Stored data entries:
Content starts
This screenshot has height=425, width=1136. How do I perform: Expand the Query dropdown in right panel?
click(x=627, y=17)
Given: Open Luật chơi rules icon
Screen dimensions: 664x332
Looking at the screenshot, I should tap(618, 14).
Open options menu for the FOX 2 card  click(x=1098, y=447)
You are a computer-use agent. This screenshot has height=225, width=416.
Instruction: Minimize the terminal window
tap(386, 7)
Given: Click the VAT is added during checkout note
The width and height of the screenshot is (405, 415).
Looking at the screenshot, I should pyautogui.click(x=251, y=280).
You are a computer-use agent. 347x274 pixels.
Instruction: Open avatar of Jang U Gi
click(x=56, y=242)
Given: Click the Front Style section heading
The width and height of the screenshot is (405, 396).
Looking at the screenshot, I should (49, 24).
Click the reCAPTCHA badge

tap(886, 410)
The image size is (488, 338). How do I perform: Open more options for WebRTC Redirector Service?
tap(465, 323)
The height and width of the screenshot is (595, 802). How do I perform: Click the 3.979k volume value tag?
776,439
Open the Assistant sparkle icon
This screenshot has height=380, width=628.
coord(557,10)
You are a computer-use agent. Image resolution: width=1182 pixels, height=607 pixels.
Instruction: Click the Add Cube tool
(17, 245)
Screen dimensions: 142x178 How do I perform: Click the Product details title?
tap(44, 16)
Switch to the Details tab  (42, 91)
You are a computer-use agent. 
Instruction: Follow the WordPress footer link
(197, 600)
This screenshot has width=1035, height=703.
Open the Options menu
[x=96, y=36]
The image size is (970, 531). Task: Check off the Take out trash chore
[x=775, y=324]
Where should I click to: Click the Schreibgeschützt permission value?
Content ends
■ EXERCISE OBJECTIVE:
Reproduce every entry exactly, with nothing added or dropped.

■ ANSWER SPACE:
This screenshot has height=425, width=1136. How do I perform: Expand the Query dropdown in right panel?
click(x=627, y=17)
Given: Open Luật chơi rules icon
Screen dimensions: 664x332
Looking at the screenshot, I should tap(618, 14).
Open options menu for the FOX 2 card  click(x=1098, y=447)
You are a computer-use agent. This screenshot has height=225, width=416.
Instruction: Minimize the terminal window
tap(386, 7)
Given: Click the VAT is added during checkout note
The width and height of the screenshot is (405, 415).
Looking at the screenshot, I should pyautogui.click(x=251, y=280).
You are a computer-use agent. 347x274 pixels.
Instruction: Open avatar of Jang U Gi
click(x=56, y=242)
Given: Click the Front Style section heading
The width and height of the screenshot is (405, 396).
Looking at the screenshot, I should (49, 24).
Click the reCAPTCHA badge

tap(886, 410)
The image size is (488, 338). How do I perform: Open more options for WebRTC Redirector Service?
tap(465, 323)
The height and width of the screenshot is (595, 802). How do I perform: Click the 3.979k volume value tag?
776,439
Open the Assistant sparkle icon
This screenshot has height=380, width=628.
coord(557,10)
You are a computer-use agent. Image resolution: width=1182 pixels, height=607 pixels.
Instruction: Click the Add Cube tool
(17, 245)
Screen dimensions: 142x178 How do I perform: Click the Product details title?
tap(44, 16)
Switch to the Details tab  (42, 91)
You are a computer-use agent. 
Instruction: Follow the WordPress footer link
(197, 600)
This screenshot has width=1035, height=703.
Open the Options menu
[x=96, y=36]
The image size is (970, 531). Task: Check off the Take out trash chore
[x=775, y=324]
Where should I click to: Click the Schreibgeschützt permission value?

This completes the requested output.